Established with an investment exceeding $8 billion, ASC is not just any facility; it’s an industrial behemoth equipped with a 68km road network, 24 housing estates, a seaport, and a 110 MW power generation plant. It houses 43 separate plants and, if operational, is expected to generate 500,000 jobs, underscoring its potential impact on Nigeria’s economy.
Nigeria, like any industrialized nation, stands to benefit immensely from a thriving steel industry. Current statistics from the Central Bank of Nigeria indicate the country imports roughly 25 metric tonnes of steel and aluminum products annually, costing around $4.5 billion—a figure set to rise with economic expansion. The irony? Ajaokuta has all the makings of a self-sufficient entity designed to harness local resources for steel production, yet it remains non-operational.
The technical intricacies of steel manufacturing involve iron ore, coke from coal, and limestone—elements abundantly available in Nigeria. However, the raw materials present have their challenges. The iron ore from Agbaja, for instance, is rich in phosphate which compromises steel’s integrity, leading to its abandonment for the Itakpe iron ore, which is unfortunately of lower iron content. The Itakpe ore requires beneficiation to upgrade its quality, an essential step for its use in steel production.
Complicating matters further is the type of coal available in Nigeria; predominantly non-coking, it is unsuitable for steel production. Thankfully, Nigeria is not lacking in limestone reserves, and with ample natural gas, power supply isn’t the stumbling block.
The crux of ASC’s problem lies in the integration of its components. Originally contracted to the Soviet state-owned Tiajpromexport (TPE) with a completion date set for 1986, the facility has seen numerous setbacks. The critical elements necessary for its operation, including the National Iron Ore Mining Company (NIOMCO) essential for processing Itakpe’s ore, the railway linking Itakpe to Ajaokuta for ore transport, and the blast furnace necessary for steel production, remain non-functional or incomplete.
Policy missteps and implementation failures have seen the steel plant remain a giant in slumber. For instance, despite rolling mills set up for producing steel from imported billets, the absence of an operational blast furnace means ASC can’t produce steel from primary iron ores locally.

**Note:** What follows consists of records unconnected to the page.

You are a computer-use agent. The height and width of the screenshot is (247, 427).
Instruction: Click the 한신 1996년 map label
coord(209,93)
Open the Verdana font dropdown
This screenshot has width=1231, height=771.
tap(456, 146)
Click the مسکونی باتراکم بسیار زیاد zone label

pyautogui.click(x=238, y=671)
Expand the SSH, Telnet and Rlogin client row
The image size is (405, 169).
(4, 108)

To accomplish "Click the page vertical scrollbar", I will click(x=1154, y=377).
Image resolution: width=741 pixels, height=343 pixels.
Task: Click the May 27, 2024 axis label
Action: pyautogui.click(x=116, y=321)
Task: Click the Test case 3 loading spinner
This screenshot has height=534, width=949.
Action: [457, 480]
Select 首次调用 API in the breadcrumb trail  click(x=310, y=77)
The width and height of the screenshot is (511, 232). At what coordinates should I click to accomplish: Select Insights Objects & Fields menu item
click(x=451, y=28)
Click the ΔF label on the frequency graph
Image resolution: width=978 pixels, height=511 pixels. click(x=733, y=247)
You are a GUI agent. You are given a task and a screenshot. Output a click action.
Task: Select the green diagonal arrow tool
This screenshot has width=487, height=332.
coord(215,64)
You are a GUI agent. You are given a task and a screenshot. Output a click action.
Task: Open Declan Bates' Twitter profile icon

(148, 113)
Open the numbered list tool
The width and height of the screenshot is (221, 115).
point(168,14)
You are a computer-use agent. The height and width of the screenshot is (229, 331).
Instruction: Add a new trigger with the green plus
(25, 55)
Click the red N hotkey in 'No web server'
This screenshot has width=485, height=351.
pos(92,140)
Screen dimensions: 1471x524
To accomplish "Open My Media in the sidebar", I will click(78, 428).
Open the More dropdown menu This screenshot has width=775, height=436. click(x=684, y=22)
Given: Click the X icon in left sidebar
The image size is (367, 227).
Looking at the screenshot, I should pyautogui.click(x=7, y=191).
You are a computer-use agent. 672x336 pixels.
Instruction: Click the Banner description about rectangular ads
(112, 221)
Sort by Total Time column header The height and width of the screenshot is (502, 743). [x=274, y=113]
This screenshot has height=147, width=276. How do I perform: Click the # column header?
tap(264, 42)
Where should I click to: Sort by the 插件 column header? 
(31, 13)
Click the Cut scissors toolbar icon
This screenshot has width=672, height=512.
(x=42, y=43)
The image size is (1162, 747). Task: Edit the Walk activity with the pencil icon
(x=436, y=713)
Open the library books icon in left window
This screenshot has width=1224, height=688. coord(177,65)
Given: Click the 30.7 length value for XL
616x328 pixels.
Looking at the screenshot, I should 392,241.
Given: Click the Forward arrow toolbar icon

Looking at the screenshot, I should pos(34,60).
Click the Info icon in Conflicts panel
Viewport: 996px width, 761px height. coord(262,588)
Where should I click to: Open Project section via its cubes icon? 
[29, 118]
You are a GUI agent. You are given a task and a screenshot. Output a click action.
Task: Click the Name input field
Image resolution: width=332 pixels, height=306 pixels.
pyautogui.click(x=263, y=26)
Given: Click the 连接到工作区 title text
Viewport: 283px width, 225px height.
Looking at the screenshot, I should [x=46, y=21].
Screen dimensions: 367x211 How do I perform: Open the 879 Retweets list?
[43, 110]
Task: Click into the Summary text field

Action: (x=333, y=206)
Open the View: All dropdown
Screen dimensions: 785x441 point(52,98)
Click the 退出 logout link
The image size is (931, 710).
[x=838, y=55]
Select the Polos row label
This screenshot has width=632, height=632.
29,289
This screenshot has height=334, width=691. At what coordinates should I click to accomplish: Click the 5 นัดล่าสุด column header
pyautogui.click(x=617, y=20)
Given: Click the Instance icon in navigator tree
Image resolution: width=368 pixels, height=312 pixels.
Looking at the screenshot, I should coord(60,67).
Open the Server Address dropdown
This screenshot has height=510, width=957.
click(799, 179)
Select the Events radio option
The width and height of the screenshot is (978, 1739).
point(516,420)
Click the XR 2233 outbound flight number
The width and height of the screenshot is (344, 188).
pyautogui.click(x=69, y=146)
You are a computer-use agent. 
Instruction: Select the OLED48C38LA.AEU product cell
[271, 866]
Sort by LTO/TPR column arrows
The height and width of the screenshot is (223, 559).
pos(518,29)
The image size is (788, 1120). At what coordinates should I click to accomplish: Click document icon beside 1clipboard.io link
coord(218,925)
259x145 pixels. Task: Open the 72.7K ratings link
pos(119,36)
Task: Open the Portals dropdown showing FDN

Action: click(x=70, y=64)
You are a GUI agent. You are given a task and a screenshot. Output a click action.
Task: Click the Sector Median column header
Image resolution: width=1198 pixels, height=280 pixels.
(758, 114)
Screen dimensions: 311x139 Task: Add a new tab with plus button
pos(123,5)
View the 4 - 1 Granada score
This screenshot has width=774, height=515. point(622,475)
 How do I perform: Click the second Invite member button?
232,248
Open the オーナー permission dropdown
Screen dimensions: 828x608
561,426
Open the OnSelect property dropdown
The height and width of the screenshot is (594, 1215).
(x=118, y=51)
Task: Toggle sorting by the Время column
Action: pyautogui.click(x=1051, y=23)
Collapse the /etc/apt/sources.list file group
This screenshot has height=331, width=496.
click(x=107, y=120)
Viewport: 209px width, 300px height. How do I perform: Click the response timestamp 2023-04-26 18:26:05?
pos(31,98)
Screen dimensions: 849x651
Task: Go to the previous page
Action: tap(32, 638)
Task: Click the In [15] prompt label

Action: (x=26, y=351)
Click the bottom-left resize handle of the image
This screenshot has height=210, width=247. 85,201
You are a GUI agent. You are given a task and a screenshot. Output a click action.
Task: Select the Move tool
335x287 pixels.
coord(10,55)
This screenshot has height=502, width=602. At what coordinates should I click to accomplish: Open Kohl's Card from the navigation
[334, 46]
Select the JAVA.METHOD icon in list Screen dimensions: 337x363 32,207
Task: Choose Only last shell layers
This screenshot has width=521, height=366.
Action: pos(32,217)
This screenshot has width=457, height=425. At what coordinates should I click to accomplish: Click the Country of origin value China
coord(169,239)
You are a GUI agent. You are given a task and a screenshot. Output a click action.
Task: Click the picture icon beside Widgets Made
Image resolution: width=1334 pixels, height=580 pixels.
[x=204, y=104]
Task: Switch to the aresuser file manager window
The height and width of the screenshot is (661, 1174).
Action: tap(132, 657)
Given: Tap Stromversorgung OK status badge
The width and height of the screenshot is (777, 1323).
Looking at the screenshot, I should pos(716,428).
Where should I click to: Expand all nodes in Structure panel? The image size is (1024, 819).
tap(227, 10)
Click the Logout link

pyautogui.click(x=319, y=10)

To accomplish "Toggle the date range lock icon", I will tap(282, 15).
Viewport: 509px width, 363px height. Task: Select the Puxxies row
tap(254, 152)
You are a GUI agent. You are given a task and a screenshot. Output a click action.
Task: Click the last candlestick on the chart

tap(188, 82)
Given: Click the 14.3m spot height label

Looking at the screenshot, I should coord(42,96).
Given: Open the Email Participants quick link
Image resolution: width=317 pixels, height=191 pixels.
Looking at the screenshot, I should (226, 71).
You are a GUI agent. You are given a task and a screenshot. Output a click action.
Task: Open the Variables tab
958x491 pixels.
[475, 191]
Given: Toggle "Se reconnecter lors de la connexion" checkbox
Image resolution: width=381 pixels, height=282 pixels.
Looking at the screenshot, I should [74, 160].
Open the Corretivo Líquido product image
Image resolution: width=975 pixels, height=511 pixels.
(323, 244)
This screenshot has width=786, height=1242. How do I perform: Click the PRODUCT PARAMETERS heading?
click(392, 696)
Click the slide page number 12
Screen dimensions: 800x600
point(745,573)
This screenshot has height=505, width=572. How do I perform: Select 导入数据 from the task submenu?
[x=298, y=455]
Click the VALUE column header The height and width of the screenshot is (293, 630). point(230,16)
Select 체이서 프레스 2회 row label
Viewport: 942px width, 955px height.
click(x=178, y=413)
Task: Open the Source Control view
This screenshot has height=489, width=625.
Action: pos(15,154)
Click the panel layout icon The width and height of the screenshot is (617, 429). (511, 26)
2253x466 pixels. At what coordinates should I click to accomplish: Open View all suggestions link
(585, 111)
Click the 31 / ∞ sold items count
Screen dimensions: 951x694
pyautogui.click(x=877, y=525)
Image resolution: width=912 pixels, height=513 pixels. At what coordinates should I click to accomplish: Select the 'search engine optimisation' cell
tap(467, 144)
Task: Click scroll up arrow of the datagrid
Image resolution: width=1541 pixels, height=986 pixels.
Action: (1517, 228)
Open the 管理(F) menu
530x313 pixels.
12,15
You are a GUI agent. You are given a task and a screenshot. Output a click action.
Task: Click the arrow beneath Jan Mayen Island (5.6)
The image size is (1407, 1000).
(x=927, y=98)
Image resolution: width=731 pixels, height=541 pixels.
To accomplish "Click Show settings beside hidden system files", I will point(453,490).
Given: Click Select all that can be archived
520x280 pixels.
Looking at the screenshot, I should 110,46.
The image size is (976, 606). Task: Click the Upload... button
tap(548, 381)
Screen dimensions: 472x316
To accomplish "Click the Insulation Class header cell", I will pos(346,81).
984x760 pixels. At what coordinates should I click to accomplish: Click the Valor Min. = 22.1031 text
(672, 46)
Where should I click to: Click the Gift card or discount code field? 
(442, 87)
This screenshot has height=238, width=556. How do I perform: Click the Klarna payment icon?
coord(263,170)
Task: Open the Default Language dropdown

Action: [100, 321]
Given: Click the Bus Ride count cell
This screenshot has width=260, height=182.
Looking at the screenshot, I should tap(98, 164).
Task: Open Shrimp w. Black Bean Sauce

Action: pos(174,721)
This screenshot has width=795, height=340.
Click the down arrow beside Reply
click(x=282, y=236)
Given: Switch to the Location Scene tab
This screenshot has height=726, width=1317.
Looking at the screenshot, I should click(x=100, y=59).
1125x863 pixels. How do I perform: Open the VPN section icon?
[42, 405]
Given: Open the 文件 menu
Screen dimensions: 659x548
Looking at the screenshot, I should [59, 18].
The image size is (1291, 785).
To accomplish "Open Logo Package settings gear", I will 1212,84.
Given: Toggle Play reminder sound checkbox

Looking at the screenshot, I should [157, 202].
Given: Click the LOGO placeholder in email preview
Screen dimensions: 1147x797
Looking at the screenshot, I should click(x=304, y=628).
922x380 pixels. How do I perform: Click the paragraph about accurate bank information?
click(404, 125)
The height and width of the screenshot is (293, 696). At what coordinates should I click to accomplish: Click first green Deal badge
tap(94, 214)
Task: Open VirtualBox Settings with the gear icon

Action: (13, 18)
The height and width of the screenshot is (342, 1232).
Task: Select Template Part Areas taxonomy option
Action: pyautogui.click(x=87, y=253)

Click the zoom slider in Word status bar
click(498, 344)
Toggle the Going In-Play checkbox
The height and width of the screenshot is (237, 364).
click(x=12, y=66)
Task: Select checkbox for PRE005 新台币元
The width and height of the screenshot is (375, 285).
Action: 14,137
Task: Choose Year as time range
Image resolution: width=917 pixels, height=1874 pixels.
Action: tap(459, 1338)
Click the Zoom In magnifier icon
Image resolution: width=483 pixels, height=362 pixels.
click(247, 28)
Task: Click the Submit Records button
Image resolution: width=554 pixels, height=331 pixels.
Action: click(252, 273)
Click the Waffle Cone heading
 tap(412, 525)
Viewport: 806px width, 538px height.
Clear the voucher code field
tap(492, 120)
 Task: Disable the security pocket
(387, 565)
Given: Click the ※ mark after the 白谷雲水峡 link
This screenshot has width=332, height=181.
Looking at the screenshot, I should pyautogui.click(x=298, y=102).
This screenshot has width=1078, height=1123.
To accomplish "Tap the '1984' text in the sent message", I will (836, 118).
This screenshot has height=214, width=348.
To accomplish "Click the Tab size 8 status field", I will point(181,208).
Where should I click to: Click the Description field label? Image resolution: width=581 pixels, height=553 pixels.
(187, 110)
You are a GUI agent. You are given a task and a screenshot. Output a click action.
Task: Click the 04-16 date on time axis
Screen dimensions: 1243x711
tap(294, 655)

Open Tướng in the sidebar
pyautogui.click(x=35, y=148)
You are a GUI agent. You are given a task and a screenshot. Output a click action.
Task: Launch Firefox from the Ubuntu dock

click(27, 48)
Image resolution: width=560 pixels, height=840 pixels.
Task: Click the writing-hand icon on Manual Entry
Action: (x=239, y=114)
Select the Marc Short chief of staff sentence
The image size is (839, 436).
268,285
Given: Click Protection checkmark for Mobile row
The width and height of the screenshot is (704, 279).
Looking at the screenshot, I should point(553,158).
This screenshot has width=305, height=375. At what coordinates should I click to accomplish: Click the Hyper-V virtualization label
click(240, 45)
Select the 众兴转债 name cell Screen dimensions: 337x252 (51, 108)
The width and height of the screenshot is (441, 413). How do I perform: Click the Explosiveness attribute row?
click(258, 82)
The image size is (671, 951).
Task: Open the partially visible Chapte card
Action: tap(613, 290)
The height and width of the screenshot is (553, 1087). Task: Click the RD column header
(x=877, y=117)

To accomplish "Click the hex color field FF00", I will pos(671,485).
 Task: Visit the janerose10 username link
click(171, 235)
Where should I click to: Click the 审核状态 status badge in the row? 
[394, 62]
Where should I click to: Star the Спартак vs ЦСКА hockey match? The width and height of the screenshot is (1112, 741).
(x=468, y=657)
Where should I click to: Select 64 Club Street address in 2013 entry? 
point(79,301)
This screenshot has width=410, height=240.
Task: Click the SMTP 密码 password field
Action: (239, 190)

The recent history of ASC is a narrative of mismanagement and missed opportunities. It has changed hands from the Soviets to Americans and Indians, each leaving their mark but none reviving the giant. Allegations of asset stripping and inefficient governmental oversight abound, painting a bleak picture of misdirected funds and initiatives.
In conclusion, while the potential to make Ajaokuta a profitable venture still exists, it would require a colossal investment to synchronize the steel plant with requisite mining and transportation infrastructure. Aja suggests a pivot away from government-led management towards privatization, allowing for private capital and expertise to resurrect this dormant giant. As Aja poignantly puts it, one cannot make jollof rice by merely boiling water without rice; similarly, Ajaokuta needs more than just superficial efforts to become the powerhouse it was envisioned to be.